Katrina vanden Heuvel: Will our endless wars fuel the next populist revolt?
Will America’s endless wars without victory be the next source fueling popular revolt against the political establishment? In 2016, Washington pundits were shocked to discover the grim reality and anger of working people in “flyover country” that fueled the candidacies of Bernie Sanders on the left and Donald Trump on the right. The foreign policy establishment of both parties may soon discover that utterly ignoring popular discontent with America’s wars may fuel a similar populist eruption. [..]
In three successive elections — Obama over John McCain and Mitt Romney, and Trump over Hillary Clinton — Americans voted for the candidate most skeptical of the United States’ wars. Yet the wars and the sacrifice of lives and resources continue. During the campaign, Trump charged that “the people opposing us are the same people — and think of this — who’ve wasted $6 trillion on wars in the Middle East — we could have rebuilt our country twice — that have produced only more terrorism, more death and more suffering. Imagine if that money had been spent at home.” Yet now Trump is committed to spending trillions more on the same wars.

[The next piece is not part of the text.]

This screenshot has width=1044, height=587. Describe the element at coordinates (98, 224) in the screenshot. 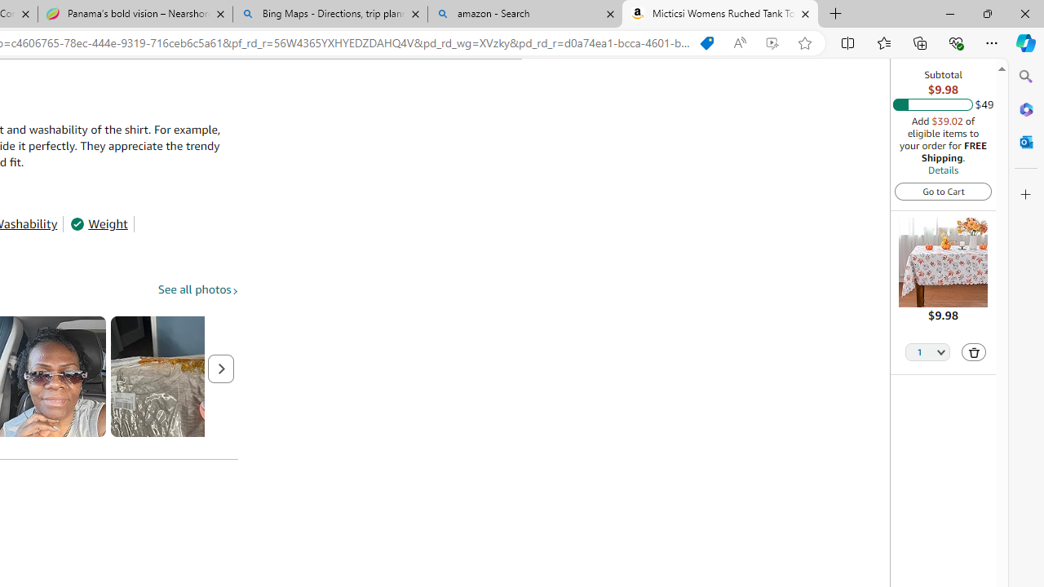

I see `'Weight'` at that location.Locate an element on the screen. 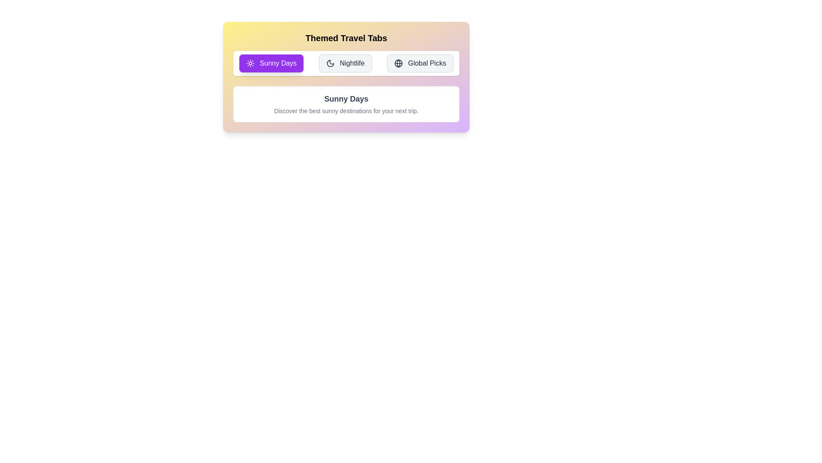 The height and width of the screenshot is (463, 822). the Sunny Days tab is located at coordinates (271, 63).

Dana Milbank:This way madness lies
This way madness lies.
I knew that Homeland Security Secretary Kirstjen Nielsen, when she appeared before the Senate Judiciary Committee on Tuesday, would deny that Trump said what the whole world knows he said: that he wants immigrants from Norway rather than from “shithole” countries in Africa.
What I was not expecting was that Nielsen would raise a question about whether Norwegians are mostly white. [..]
Kirstjen Nielsen doesn’t know Norwegians are white?
Just as Nielsen “imagines” Norwegians are white, I imagine that she, in her denial of the obvious and defense of the indefensible, is the latest Trump sycophant to trash her reputation. She joins the two Republican senators, David Perdue (Ga.) and Tom Cotton (Ark.), who were in the room for the “shithole” moment but not only denied that it was said (Trump’s use of the vulgar word was widely confirmed, even by Fox News, and not denied by the White House until Trump tweeted a partial denial the next day) but also disparaged the integrity of Durbin for being truthful.
It’s clear they, like Nielsen, do this so they don’t get crosswise with the volatile president — but in the process shred their own integrity.
Kathleen Turner: Trump’s judges threaten reproductive rights for generations to come
I was 19 years old when I first visited a Planned Parenthood health center. It was 1973, the same year the supreme court recognized a constitutional right to abortion in the landmark Roe v Wade decision. Decades later, who possibly could have thought that my daughter’s generation would still be fighting for the legal right for women to control our own bodies?
Anti-choice activists and lawmakers have been systematically chipping away at reproductive freedom at all levels of government, and too often doing so under the radar so that few will notice. In my travels I have met educated, successful women who have no idea of the restrictions being enacted in their own states. I’ll never forget a woman I met in Houston who, after I mentioned that Texas had passed a mandatory waiting period for abortions, responded: “No, I would know that.” But we don’t always know – and that’s part of the success of the anti-choice movement.
After years of this type of erosion, the Trump administration is now taking big and permanent swings at reproductive rights by nominating extreme anti-choice figures to serve as judges in lifetime positions.